Depending on the cause, acute liver failure can sometimes be reversed with treatment. In many situations, though, a liver transplant may be the only cure.

Symptoms

Signs and symptoms of acute liver failure may include:

  • Yellowing of your skin and eyeballs (jaundice)
  • Pain in your upper right abdomen
  • Abdominal swelling
  • Nausea
  • Vomiting
  • A general sense of feeling unwell (malaise)
  • Disorientation or confusion
  • Sleepiness

When to see a doctor

Acute liver failure can develop quickly in an otherwise healthy person, and it is life-threatening. If you or someone you know suddenly develops a yellowing of the eyes or skin; tenderness in the upper abdomen; or any unusual changes in mental state, personality or behavior, seek medical attention right away.

Causes

Acute liver failure occurs when liver cells are damaged significantly and are no longer able to function. Potential causes include:

  • Acetaminophen overdose. Taking too much acetaminophen (Tylenol, others) is the most common cause of acute liver failure in the United States. Acute liver failure can occur after one very large dose of acetaminophen, or after higher than recommended doses every day for several days.

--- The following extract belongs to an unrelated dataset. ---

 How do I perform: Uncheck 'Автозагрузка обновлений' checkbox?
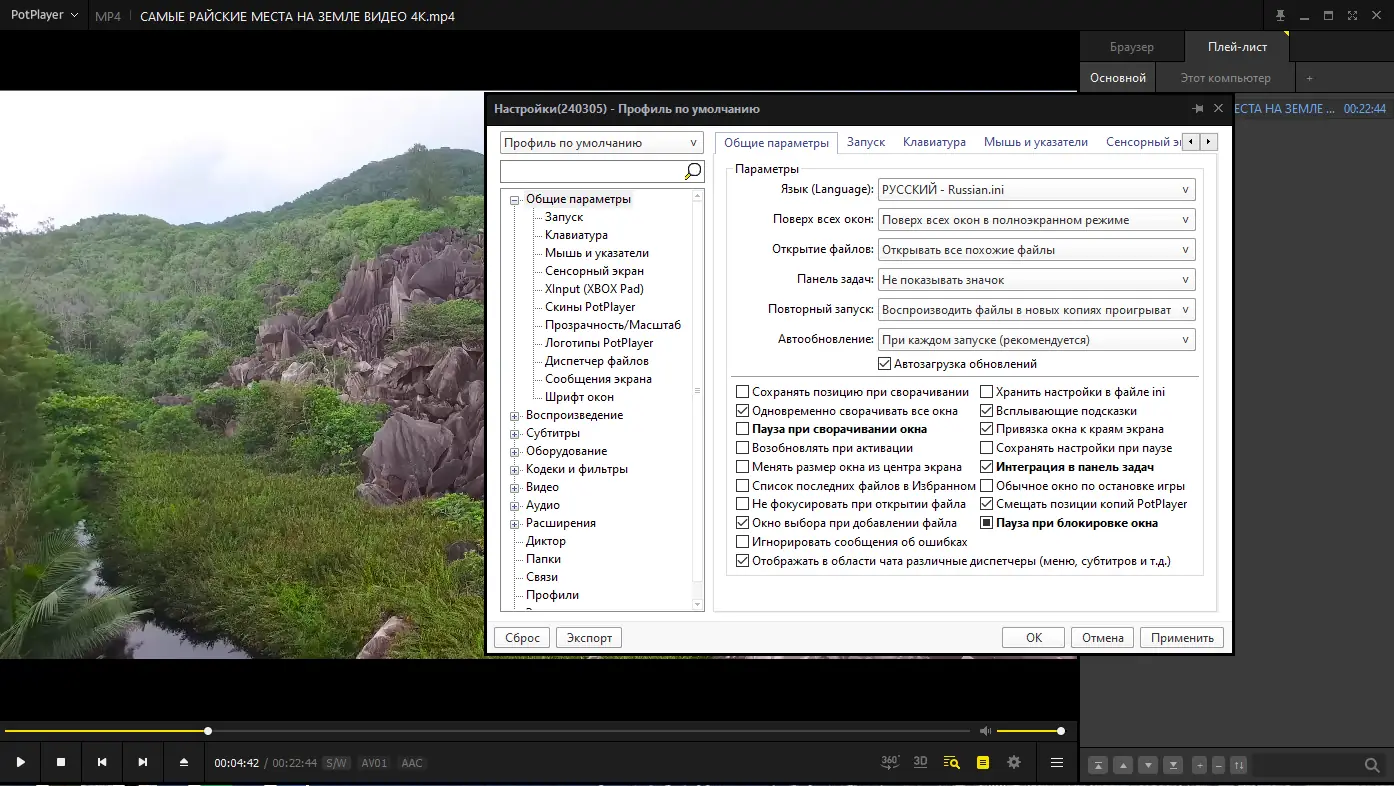pyautogui.click(x=884, y=364)
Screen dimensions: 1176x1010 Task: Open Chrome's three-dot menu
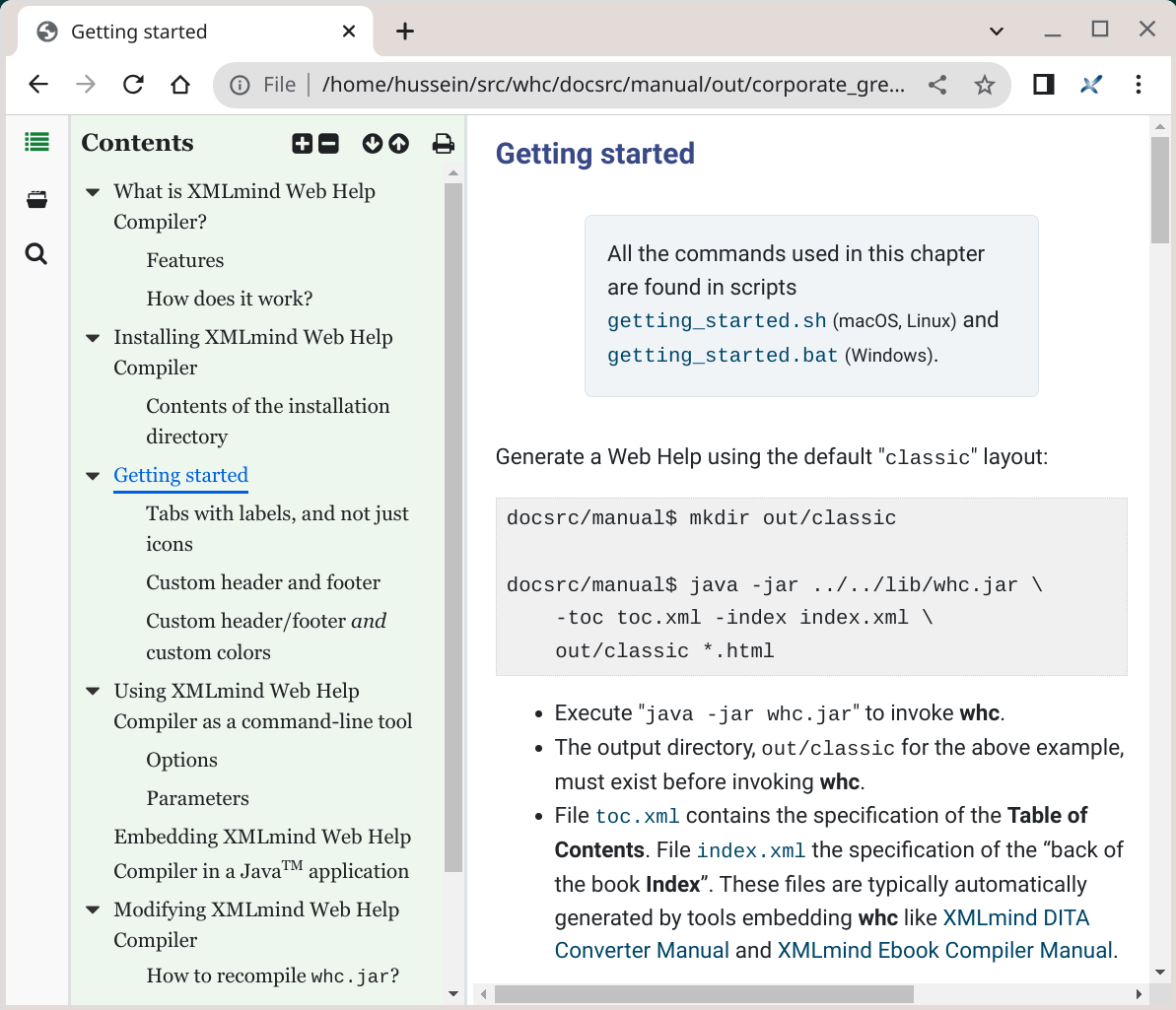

    If you suspect that you or someone you know has taken an overdose of acetaminophen, seek medical attention as quickly as possible. Do not wait for the signs of liver failure.

  • Prescription medications. Some prescription medications, including antibiotics, nonsteroidal anti-inflammatory drugs and anticonvulsants, can cause acute liver failure.
  • Herbal supplements. Herbal drugs and supplements, including kava, ephedra, skullcap and pennyroyal, have been linked to acute liver failure.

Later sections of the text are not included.